Neither of them realise that they’ll become friends when Eleanor sits next to him on the bus on that first day. Neither of them realise that friendship can just as quickly become something more, regardless of the barriers that may come between them.

While I view the opinion of a fellow blogger very highly, I’d have to strongly disagree with her opinion of Eleanor and Park – to me it was a bittersweet love story between two teenagers that just seemed so real. What I loved about it was that the two protagonists, Eleanor and Park, are so different from the ‘cliche’ of what is expected from YA fiction – neither of them are outrageously beautiful, sporty or popular, yet they’re still in love with one another. I.e. how love works in the real world.

Don’t get me wrong, their flaws, particularly Eleanor’s, are frustrating to read at times – mostly when she fails to let Park into her life and as a result pushes him away (which sounds so very cliche, but I swear it isn’t when you’re actually reading it).
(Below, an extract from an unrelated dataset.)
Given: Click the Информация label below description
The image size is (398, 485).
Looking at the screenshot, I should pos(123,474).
But that only makes it more realistic, and more enjoyable.

While the storyline of Eleanor and Park isn’t particularly complex, and there is very little ‘love tension’ between Eleanor and Park, it doesn’t stop it from being an absolute pleasure to read. Rainbow Rowell has captured that feeling that exists between teenagers and first love – not much might happen, afternoons spent listening to CDs may take place instead of romance, but in that time and space it’s the whole world. School becomes something exciting, weekends turn into a drag and hours spent doing absolutely nothing together is pure bliss – all of this nostalgia that I’m sure we all feel about teenage love is perfectly captured by Rowell in this novel.
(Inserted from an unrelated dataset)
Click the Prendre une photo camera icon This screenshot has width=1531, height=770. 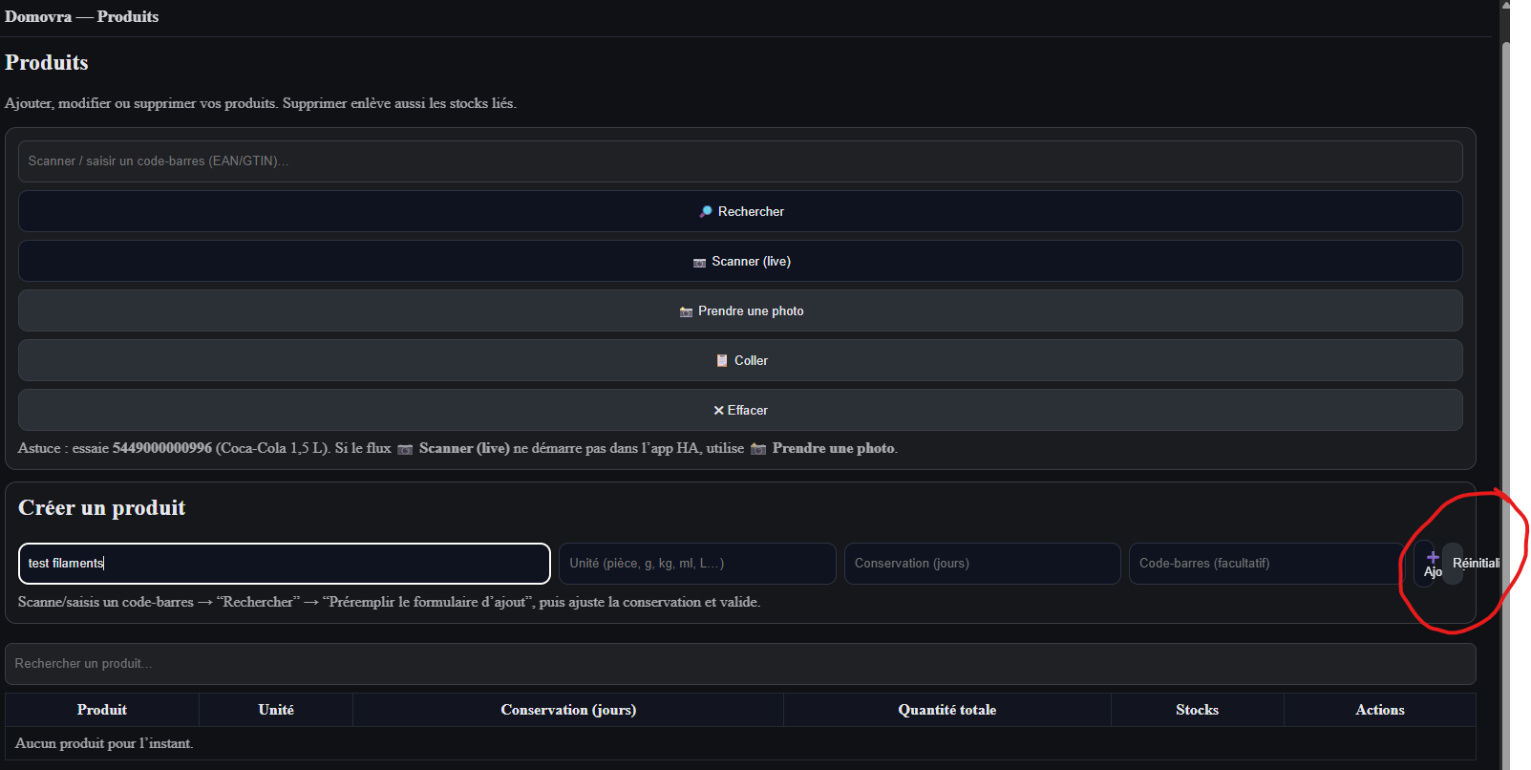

However, there was one aspect of the plot that I didn’t agree with and that was the way that Eleanor’s mother allowed Eleanor and her siblings to be abused by her husband, Richie. I will readily admit that I have never thankfully been in a position where I have witnessed firsthand what domestic violence looks like, but the idea that Eleanor’s mother actually says to Eleanor that she should ‘just endure it’ goes against every notion I have of what a mother should be. If I’m completely out of line with saying this, go right ahead and tell me, but it was the biggest flaw in the novel for me – that everyone else could see how horrific it is that a daughter could be abused by her stepfather, yet her own mother (who is described as a loving, warm mother) is OK for it to just occur. It just didn’t sit right with me.

Overall though, Eleanor and Park lived up its reputation – it is a lovely, genuine novel that depicts the ups and downs of first love in a way that will bring back nostalgic memories of your own.

Have you read Eleanor and Park by Rainbow Rowell? Are you a fan? Let me know!